• **Problem to solve**:
State only how many lines below include the string "computer".

• **Records for this exercise**:

▽

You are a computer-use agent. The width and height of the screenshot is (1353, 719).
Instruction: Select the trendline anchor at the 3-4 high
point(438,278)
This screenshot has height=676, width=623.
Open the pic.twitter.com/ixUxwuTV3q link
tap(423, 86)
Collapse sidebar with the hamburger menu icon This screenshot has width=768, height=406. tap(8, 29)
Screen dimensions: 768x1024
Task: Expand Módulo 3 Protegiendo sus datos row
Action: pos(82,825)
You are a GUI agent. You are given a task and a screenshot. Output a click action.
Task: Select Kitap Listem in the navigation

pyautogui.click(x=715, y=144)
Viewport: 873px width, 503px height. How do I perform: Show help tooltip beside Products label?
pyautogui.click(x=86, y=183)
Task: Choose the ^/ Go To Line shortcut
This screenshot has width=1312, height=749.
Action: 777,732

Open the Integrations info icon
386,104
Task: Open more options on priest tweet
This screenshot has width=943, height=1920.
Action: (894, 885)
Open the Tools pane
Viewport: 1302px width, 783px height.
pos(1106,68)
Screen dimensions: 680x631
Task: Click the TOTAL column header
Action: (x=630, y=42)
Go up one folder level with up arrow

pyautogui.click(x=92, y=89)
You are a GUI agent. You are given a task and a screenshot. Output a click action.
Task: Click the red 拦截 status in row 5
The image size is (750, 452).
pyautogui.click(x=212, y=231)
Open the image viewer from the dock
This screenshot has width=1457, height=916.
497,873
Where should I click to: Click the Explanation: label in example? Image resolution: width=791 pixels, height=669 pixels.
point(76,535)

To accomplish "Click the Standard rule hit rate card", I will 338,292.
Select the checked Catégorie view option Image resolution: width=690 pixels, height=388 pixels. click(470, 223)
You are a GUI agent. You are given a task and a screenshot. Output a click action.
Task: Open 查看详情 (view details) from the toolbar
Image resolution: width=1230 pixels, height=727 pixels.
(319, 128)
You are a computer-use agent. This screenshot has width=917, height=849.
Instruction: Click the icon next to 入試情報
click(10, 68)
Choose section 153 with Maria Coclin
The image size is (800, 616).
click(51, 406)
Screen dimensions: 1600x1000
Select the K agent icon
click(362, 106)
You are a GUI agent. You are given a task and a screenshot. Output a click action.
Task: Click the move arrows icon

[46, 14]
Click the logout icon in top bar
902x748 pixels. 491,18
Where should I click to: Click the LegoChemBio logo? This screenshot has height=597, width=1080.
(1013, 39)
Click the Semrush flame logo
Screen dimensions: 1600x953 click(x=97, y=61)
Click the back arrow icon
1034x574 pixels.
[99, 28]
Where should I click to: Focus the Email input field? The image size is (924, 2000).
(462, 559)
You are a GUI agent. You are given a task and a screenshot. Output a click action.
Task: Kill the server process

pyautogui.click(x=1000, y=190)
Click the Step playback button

△

• **Output**:
2